Excerpts from a dataset
= = = = =

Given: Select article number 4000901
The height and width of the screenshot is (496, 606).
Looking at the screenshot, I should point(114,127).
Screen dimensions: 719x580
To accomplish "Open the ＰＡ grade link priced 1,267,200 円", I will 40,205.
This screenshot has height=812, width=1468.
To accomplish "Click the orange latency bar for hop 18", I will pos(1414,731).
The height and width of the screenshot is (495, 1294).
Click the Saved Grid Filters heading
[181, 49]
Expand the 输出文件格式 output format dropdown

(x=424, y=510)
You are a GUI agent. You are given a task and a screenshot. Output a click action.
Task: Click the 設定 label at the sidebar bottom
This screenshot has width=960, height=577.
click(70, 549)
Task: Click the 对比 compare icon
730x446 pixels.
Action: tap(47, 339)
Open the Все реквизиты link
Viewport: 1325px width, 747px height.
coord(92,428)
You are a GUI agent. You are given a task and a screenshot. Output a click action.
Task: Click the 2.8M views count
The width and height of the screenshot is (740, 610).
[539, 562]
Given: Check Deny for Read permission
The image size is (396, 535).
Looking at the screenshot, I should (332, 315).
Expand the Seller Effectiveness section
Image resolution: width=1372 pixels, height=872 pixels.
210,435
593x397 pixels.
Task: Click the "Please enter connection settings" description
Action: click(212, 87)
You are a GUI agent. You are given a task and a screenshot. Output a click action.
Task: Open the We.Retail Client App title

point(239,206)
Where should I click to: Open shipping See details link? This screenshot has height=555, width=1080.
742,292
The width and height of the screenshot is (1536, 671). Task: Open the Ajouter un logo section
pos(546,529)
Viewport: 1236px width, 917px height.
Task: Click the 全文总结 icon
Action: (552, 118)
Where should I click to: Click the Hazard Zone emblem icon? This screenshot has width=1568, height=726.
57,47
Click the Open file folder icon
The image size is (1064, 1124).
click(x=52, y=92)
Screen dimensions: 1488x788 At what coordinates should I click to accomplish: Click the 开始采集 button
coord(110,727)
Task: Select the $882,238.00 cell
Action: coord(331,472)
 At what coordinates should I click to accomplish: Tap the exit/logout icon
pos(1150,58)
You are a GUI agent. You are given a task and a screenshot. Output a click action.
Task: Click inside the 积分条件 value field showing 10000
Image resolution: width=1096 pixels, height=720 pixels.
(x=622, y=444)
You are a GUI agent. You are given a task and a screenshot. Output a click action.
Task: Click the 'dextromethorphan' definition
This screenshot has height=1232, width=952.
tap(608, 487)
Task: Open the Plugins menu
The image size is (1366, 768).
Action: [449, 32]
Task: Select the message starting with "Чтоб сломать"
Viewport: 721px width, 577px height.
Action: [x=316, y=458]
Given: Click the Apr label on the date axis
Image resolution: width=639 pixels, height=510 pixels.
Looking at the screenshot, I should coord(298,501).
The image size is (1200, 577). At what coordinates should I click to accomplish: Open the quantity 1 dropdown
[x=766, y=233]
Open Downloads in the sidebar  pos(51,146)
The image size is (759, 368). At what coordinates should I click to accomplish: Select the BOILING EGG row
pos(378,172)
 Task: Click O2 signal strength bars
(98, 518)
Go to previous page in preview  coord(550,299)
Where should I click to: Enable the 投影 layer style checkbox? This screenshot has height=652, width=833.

= = = = =

The result is a copy of every line above where the word "label" shows up.

Task: Click the 設定 label at the sidebar bottom
Given: Click the Apr label on the date axis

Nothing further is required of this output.